SUPPLIED INFORMATION =>
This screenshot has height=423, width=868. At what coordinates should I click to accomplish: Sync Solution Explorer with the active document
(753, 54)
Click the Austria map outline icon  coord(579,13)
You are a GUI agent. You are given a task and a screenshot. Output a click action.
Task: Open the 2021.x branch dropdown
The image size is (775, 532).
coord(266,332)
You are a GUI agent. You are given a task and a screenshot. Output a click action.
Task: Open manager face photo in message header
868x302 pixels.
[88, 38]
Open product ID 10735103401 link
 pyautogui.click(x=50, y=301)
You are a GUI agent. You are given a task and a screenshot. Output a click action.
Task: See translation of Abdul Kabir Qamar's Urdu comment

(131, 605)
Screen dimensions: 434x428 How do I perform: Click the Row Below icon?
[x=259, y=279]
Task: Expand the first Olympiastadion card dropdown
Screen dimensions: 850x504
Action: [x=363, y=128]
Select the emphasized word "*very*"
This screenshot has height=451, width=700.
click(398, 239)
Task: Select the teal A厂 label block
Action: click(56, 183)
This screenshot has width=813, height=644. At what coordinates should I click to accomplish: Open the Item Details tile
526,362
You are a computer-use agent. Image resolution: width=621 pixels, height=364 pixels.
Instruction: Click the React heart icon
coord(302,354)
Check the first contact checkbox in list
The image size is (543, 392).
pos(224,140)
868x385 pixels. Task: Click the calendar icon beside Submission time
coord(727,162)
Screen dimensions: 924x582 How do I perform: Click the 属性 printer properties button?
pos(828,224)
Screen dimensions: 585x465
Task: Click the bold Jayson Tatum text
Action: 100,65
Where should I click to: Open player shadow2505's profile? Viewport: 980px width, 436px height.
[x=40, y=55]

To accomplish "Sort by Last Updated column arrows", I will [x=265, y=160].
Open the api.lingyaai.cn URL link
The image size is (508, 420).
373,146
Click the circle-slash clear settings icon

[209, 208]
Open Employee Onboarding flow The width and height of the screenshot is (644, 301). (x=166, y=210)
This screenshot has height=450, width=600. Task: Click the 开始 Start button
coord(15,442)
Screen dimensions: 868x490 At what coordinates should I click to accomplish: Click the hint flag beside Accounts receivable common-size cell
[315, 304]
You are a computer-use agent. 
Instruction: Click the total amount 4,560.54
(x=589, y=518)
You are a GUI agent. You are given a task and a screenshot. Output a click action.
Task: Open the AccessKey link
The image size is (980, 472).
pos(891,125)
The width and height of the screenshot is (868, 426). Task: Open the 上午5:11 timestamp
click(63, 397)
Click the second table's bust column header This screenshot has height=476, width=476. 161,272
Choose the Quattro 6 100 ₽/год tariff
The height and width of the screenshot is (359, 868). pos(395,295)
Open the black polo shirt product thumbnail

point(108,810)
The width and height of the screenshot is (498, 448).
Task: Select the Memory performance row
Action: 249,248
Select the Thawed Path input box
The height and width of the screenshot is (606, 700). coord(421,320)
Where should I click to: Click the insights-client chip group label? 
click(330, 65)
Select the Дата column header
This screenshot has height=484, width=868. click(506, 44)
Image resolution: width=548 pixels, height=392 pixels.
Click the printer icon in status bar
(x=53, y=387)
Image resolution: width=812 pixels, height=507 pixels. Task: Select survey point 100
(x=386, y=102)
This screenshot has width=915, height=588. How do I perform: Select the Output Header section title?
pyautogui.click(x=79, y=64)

AIM OF THE EXERCISE =>
From the records above, count how many lines hold the string "dropdown", then give only that number.

SOLUTION TO THE PROBLEM =>
2